I believe the majority erroneously focuses on the superficial aspects of the contract between Bowater and Bechtel, rather than inquiring into the meaning of the terms that indicate control by Bowater. The control exercised here was control only over the bottom-line and the coordination of Bo-water’s business with Bechtel’s construction.1 It was not the kind of control on which Tennessee courts have predicated a determination that an owner is also a prin-' cipal contractor: that is, control over the construction.

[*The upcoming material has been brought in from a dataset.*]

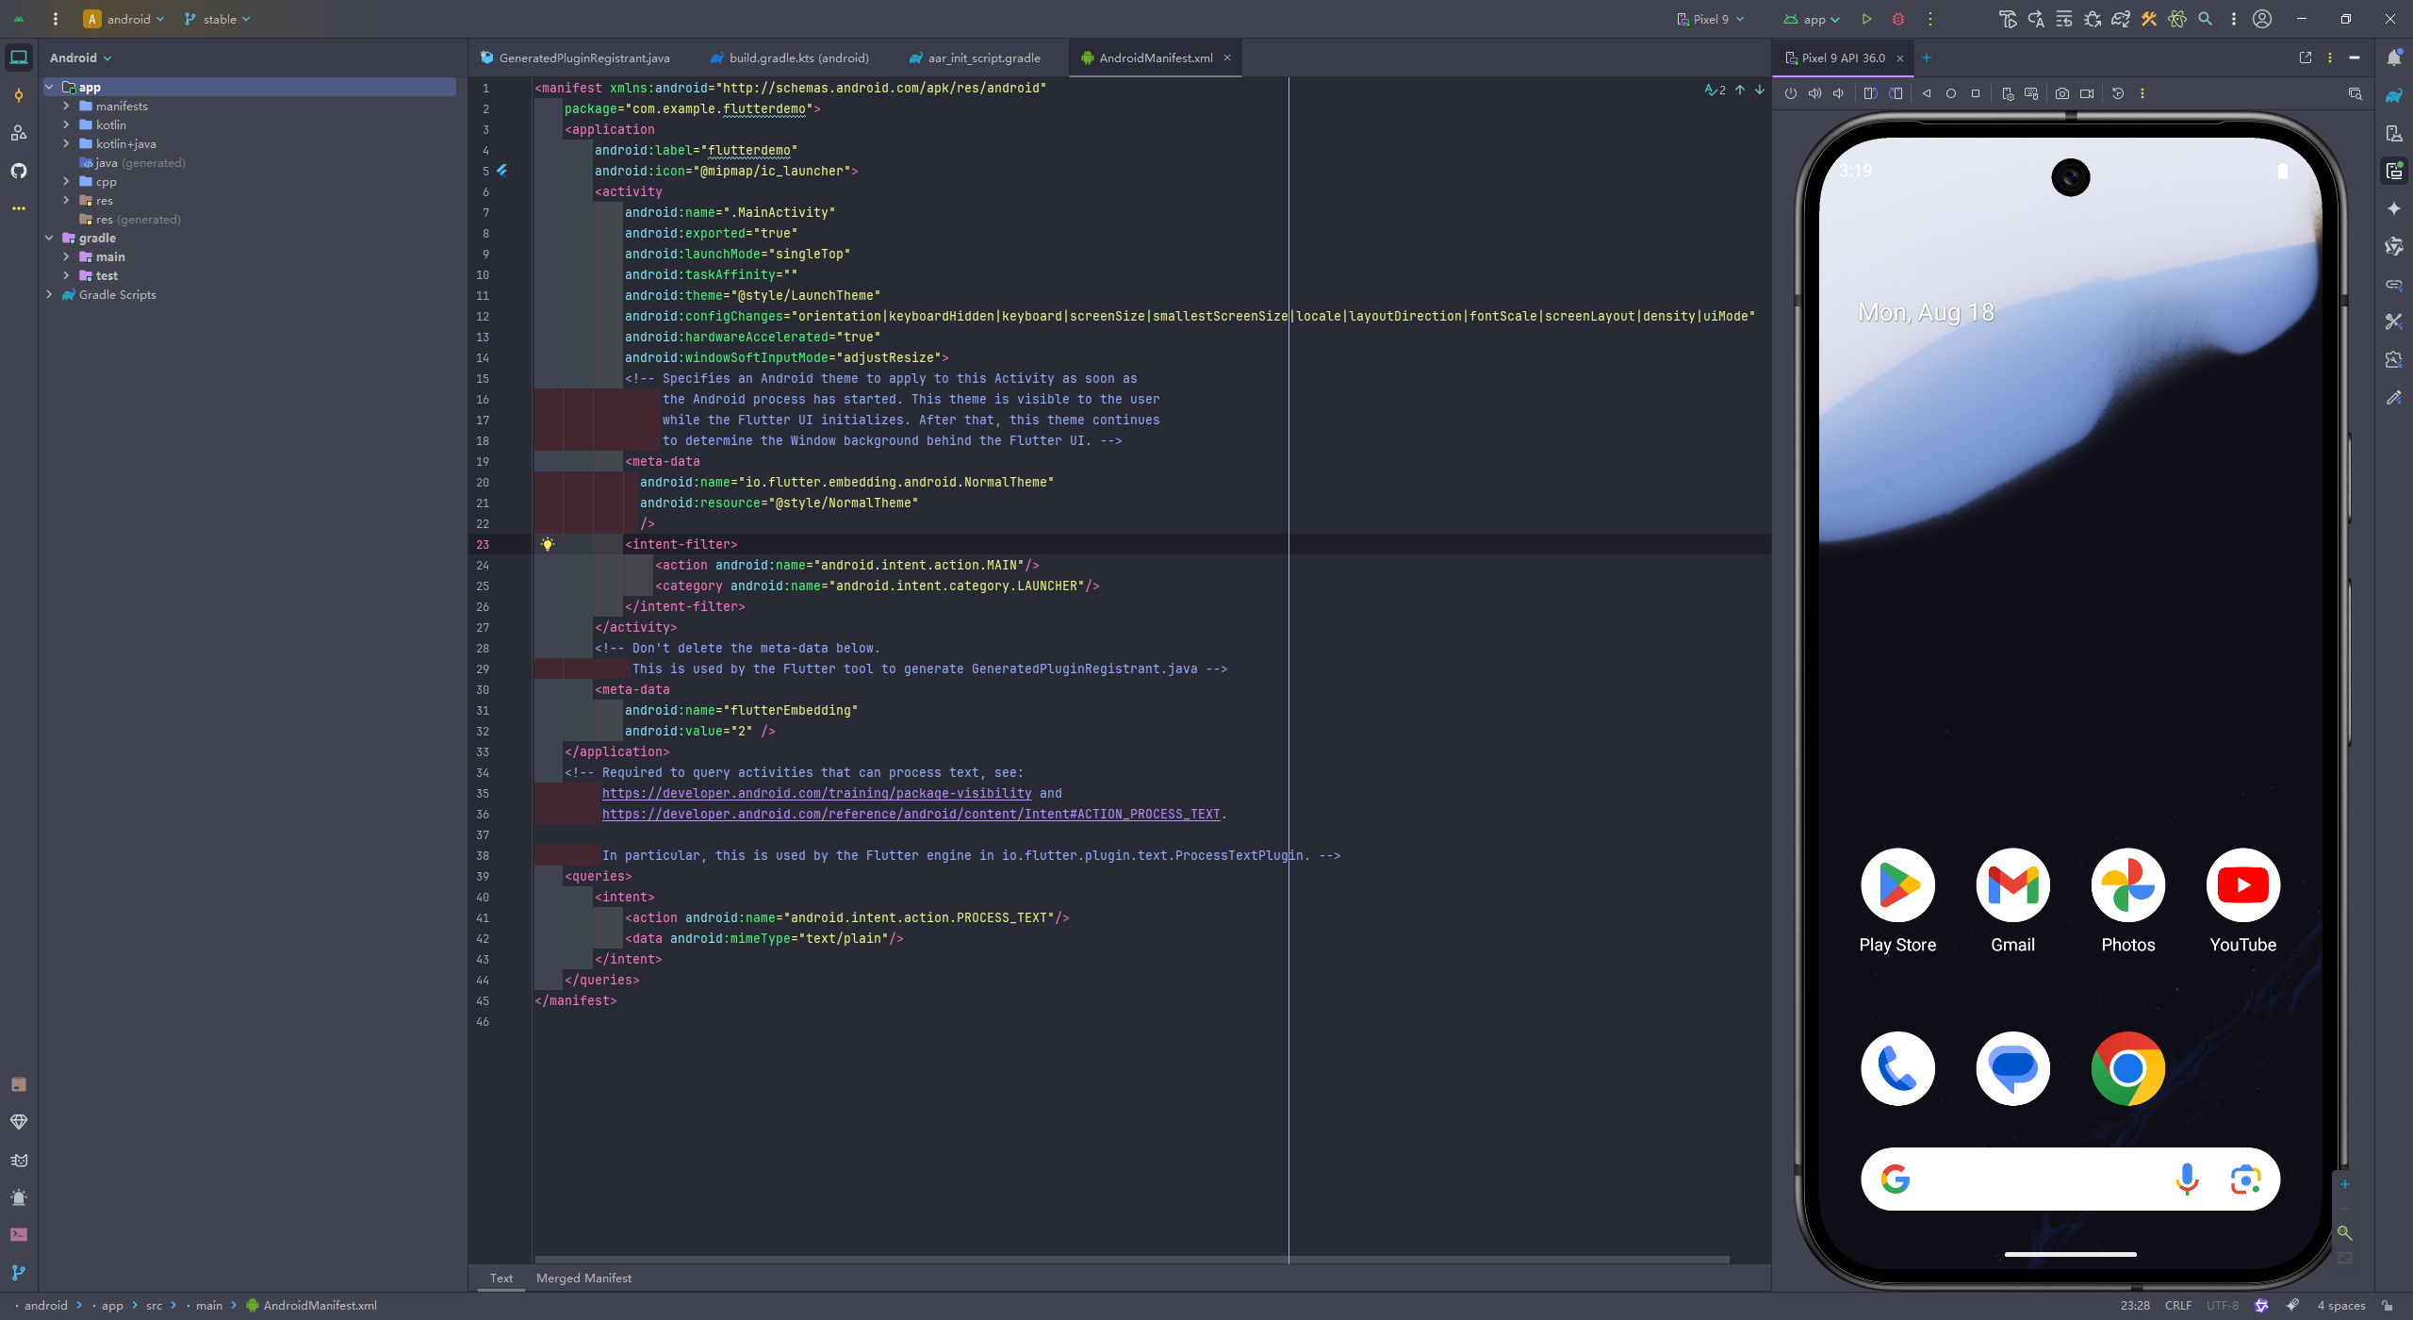Rotate emulator device left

In addition, there are two important distinctions between this case and the precedents relied on in the majority opinion. In Stratton and Acklie, as well as in many other Tennessee cases, an important factor in the court’s determination was that the contractor hired by the owner was hired to perform the same type of work the owner’s employees usually performed. The court in Stratton discussed “typical independent contractor situations: an employer subcontracts work that is totally different from his regular line of work and therefore cannot be adequately performed by his own employees.” Id. at 952. This situation was contrasted with the situation before the court, where the plaintiff “performed work usually performed by regular Telephone Company employees.” Id.; see also Manis, 640 F.Supp. at 429; Fugunt, 545 F.Supp. at 980; Dixson v. Union Carbide Corp., No. 1127, slip. op., 1987 WL 28389 (Tenn.Ct.App. Dec. 23, 1987); Vick v. Nashville Bridge Co., No. 87-131-11, slip op., 1987 WL 18955 (Tenn.Ct.App. Oct. 28, 1987); Acklie, 785 S.W.2d at 358; Carpenter v. Hooker Chem. & Plastics, 553 S.W.2d 356, 357 (Tenn.Ct.App.1977).

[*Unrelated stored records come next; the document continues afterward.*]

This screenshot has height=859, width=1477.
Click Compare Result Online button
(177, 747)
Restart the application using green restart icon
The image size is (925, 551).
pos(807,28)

Here, it is undisputed that Bowater’s employees did not customarily engage in the type of construction and construction administration that Bechtel was hired to perform, and that Bowater and Bechtel employees were not working side-by-side on this project. Bowater hired Bechtel to oversee the construction operations that Bowater was not equipped to oversee; thus, Bowater was not acting as a principal contractor when it hired Bechtel.
Furthermore, in none of the Tennessee cases that determined that the owner occupied the dual role of owner and principal contractor was there also an entity that filled the role that Bechtel filled here. Anyone looking at the functions performed by Bechtel under its contract with Bowater would describe Bechtel as the principal, or general, contractor. Tennessee case law has never held that there can be two principal contractors in a given ease. This again strongly indicates to me that Bowater was not occupying the role of a principal contractor, as that role has been understood by the Tennessee courts.
I would conclude that Bowater was an owner, and nothing more, under Tennessee law. I believe that the plaintiff is entitled to sue Bowater in tort for the injuries he sustained while working on Bowater’s premises, because Bowater was not his statutory employer, and that the exclusive remedy provisions of Tennessee workers’ compensation law therefore are not applicable here. Accordingly, I respectfully dissent.
. See factors considered in footnote 1 of the majority opinion.